NVIDIA is currently emphasizing the L40s as their flagship product for mid-tier GPUs, meaning several strategic implications: Firstly, the high-end H100 series is constrained by the limited production capacity of current CoWoS and HBM technologies. In contrast, the L40s primarily utilizes GDDR memory. Without the need for CoWos packaging, it can be rapidly introduced to the mid-tier AI server market, filling the gap left by the A100 PCle interface in meeting the needs of enterprise customers.

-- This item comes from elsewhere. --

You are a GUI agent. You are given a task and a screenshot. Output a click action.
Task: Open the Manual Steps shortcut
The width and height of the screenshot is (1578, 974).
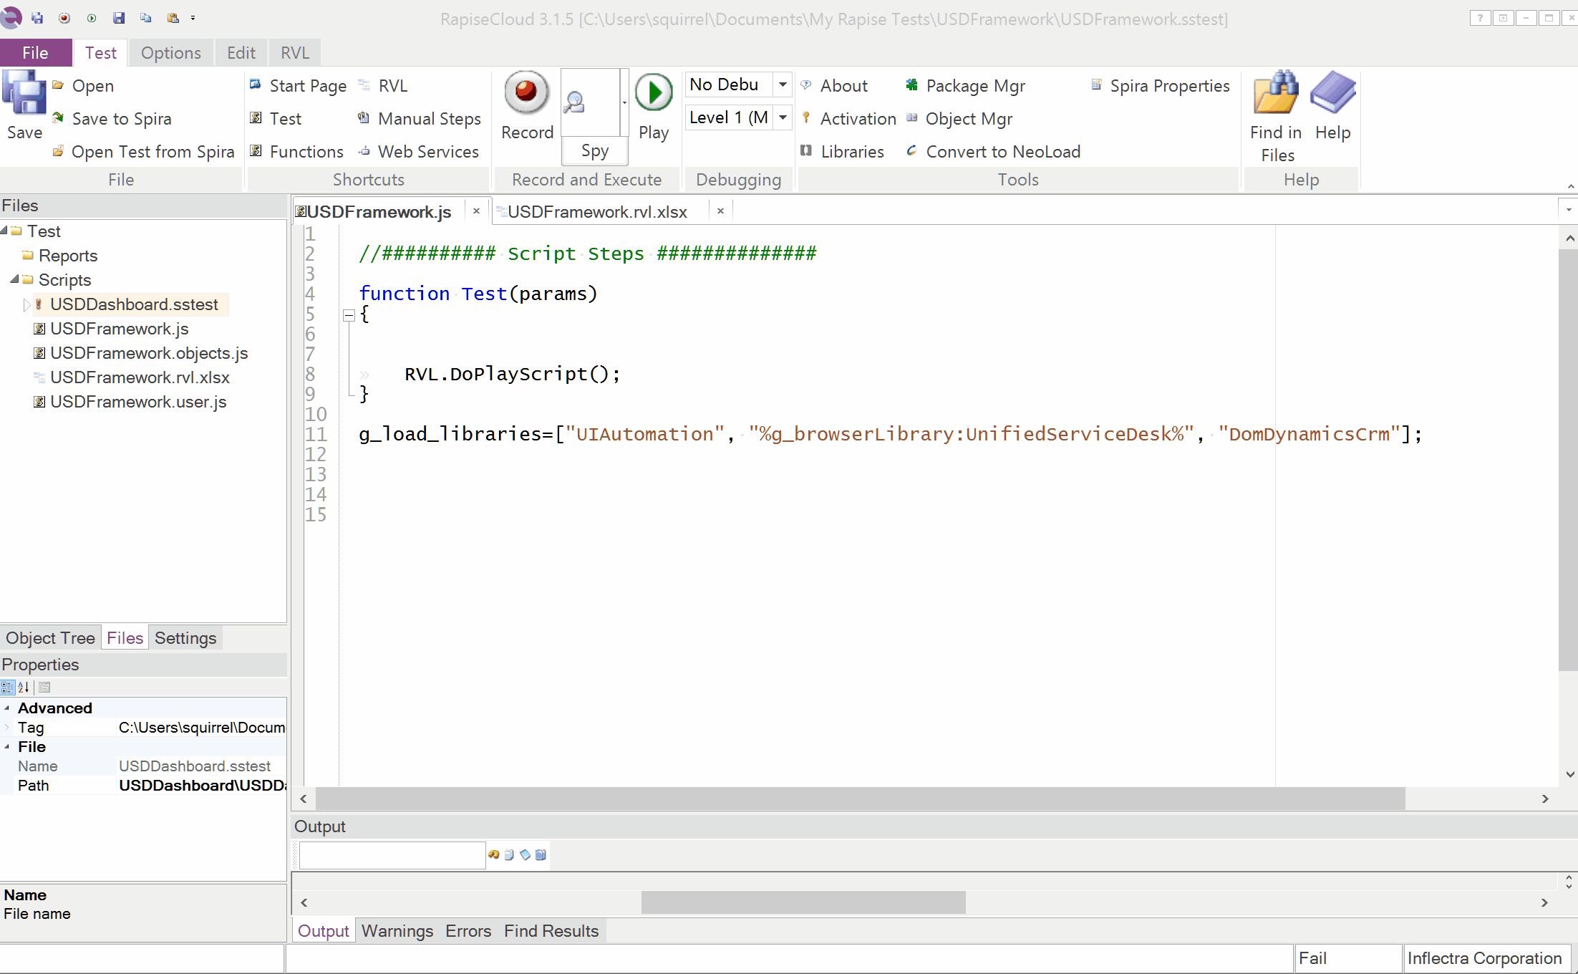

Secondly, the L40s also target enterprise customers who don’t require large parameter models like ChatGPT. Instead, it focuses on more compact AI training applications in various specialized fields, with parameter counts ranging from tens of billions to under a hundred billion. They can also address edge AI inference or image analysis tasks. Additionally, in light of potential geopolitical issues that might disrupt the supply of the high-end GPU H series for Chinese customers, the L40s can serve as an alternative. As for lower-tier GPUs, NVIDIA highlights the L4 or T4 series, which are designed for real-time AI inference or image analysis in edge AI servers. These GPUs underscore affordability while maintaining a high-cost-performance ratio.

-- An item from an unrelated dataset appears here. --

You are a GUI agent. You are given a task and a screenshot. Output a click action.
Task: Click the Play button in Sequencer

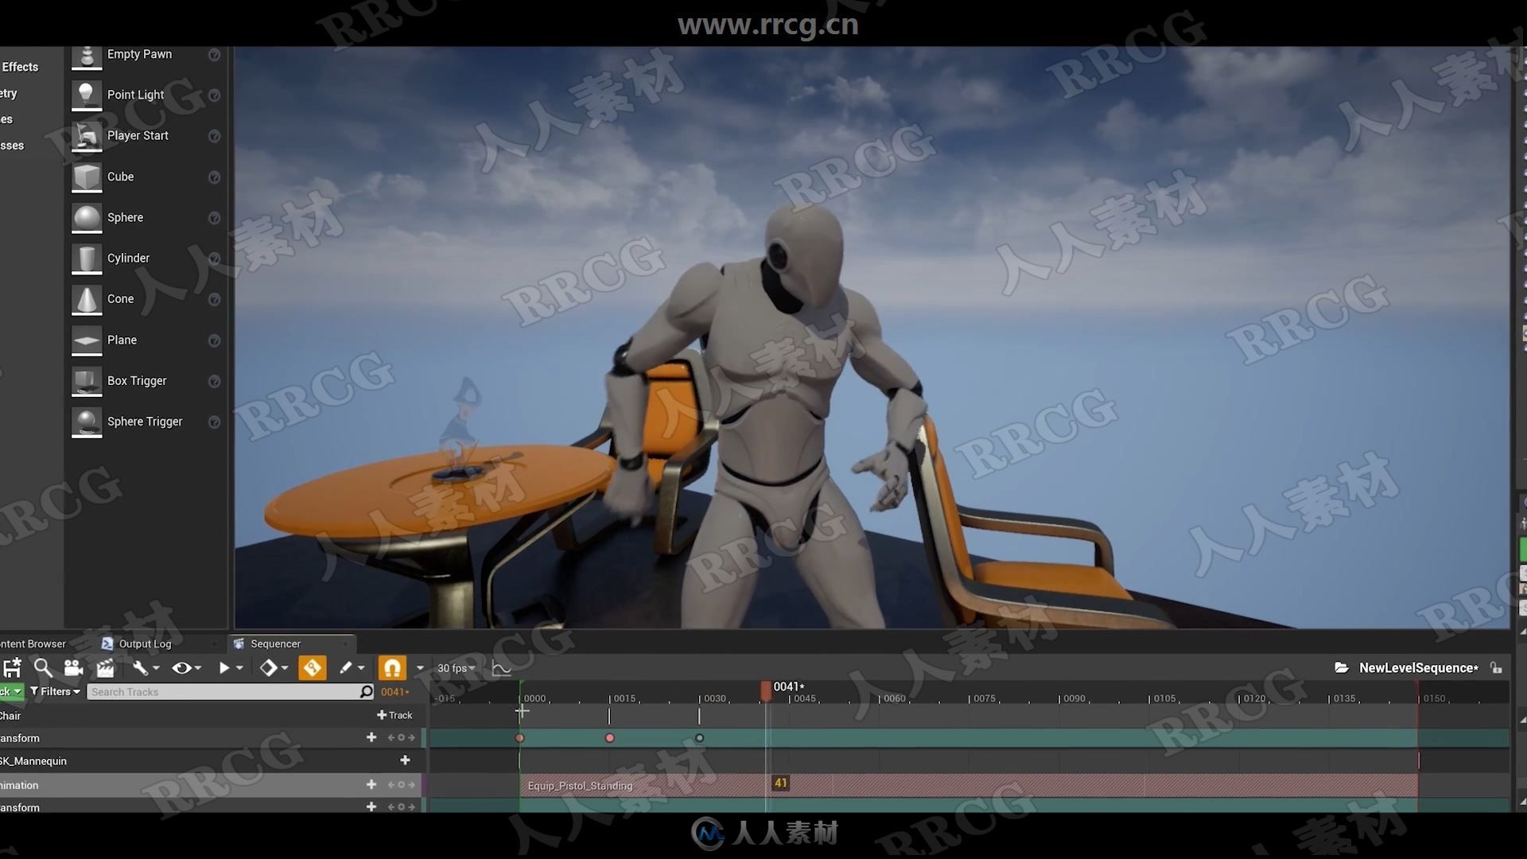tap(223, 668)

HGX and MGX AI server reference architectures are set to be NVIDIA’s main weapons for AI solutions in 2H23
TrendForce notes that recently, NVIDIA has not only refined its product positioning for its core AI chip GPU but has also actively promoted its HGX and MGX solutions. Although this approach isn’t new in the server industry, NVIDIA has the opportunity to solidify its leading position with this strategy. The key is NVIDIA’s absolute leadership stemming from its extensive integration of its GPU and CUDA platform—establishing a comprehensive AI ecosystem. As a result, NVIDIA has considerable negotiating power with existing server supply chains. Consequently, ODMs like Inventec, Quanta, FII, Wistron, and Wiwynn, as well as brands such as Dell, Supermicro, and Gigabyte, are encouraged to follow NVIDIA’s HGX or MGX reference designs. However, they must undergo NVIDIA’s hardware and software certification process for these AI server reference architectures. Leveraging this, NVIDIA can bundle and offer integrated solutions like its Arm CPU Grace, NPU, and AI Cloud Foundation.

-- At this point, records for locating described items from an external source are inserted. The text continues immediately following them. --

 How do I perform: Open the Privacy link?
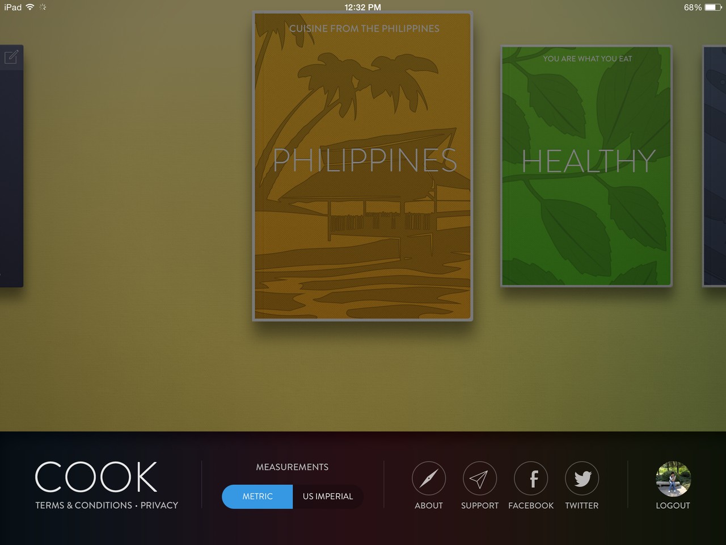pos(159,505)
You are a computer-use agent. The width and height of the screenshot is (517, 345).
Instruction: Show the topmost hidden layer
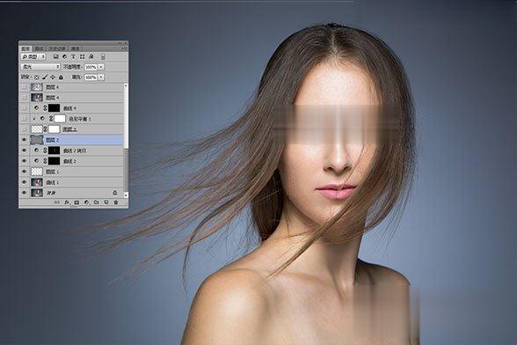(24, 87)
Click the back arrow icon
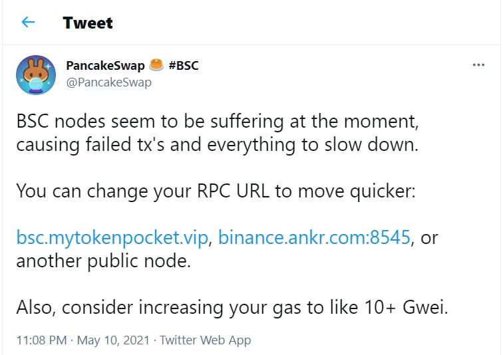Image resolution: width=503 pixels, height=355 pixels. (x=28, y=23)
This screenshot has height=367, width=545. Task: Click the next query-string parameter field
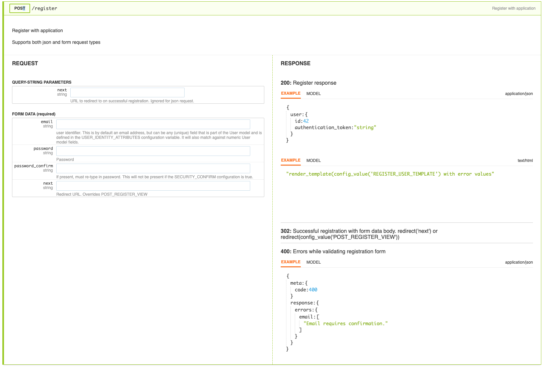[x=127, y=92]
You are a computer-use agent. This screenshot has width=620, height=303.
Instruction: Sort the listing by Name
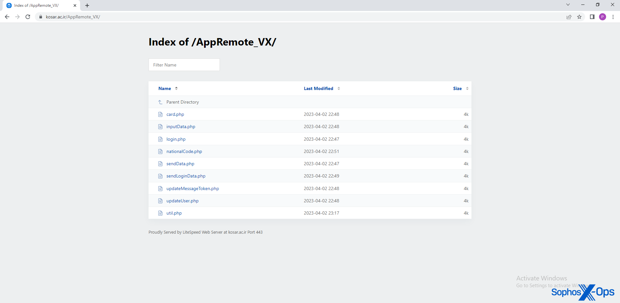(x=165, y=88)
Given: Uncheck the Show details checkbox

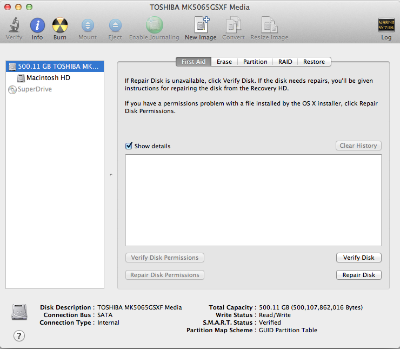Looking at the screenshot, I should coord(129,146).
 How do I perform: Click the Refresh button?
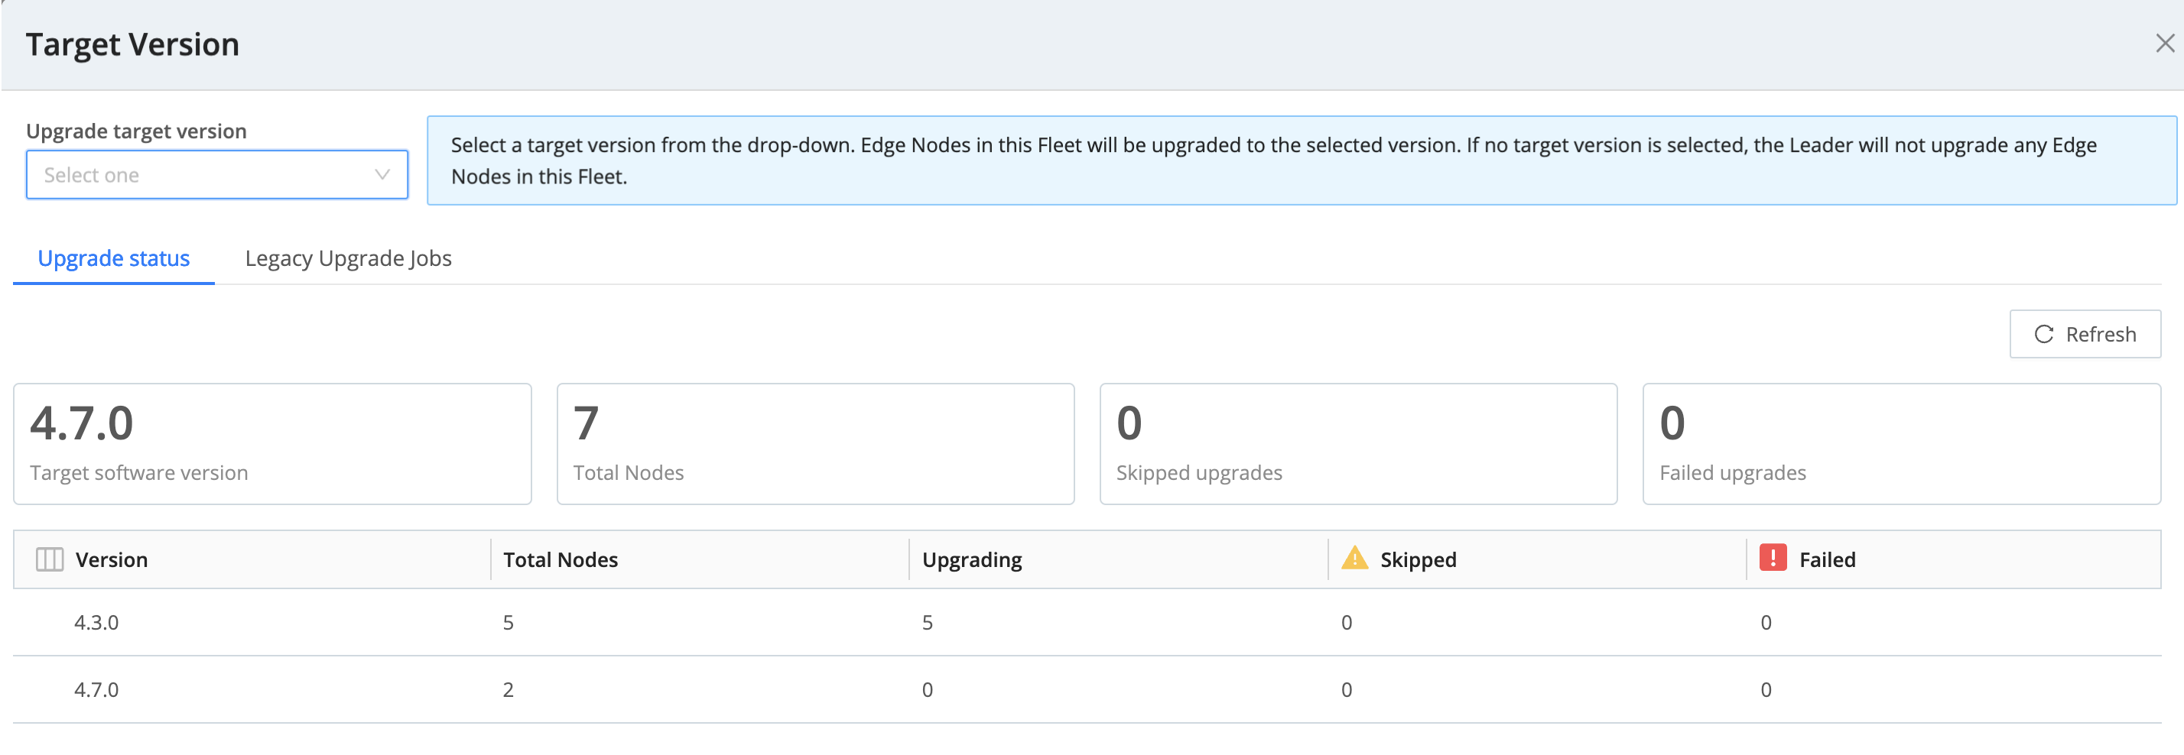click(2085, 334)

It’s worth noting that for ODMs or OEMs, given that NVIDIA is expected to make significant achievements in the AI server market for CSPs from 2023 to 2024, there will likely be a boost in overall shipment volume and revenue growth of AI servers. However, with NVIDIA’s strategic introduction of standardized AI server architectures like HGX or MGX, the core product architecture for AI servers among ODMs and others will become more homogenized. This will intensify the competition among them as they vie for orders from CSPs. Furthermore, it’s been observed that large CSPs such as Google and AWS are leaning toward adopting in-house ASIC AI accelerator chips in the future, meaning there’s a potential threat to a portion of NVIDIA’s GPU market. This is likely one of the reasons NVIDIA continues to roll out GPUs with varied positioning and comprehensive solutions. They aim to further expand their AI business aggressively to Tier-2 data centers (like CoreWeave) and edge enterprise clients.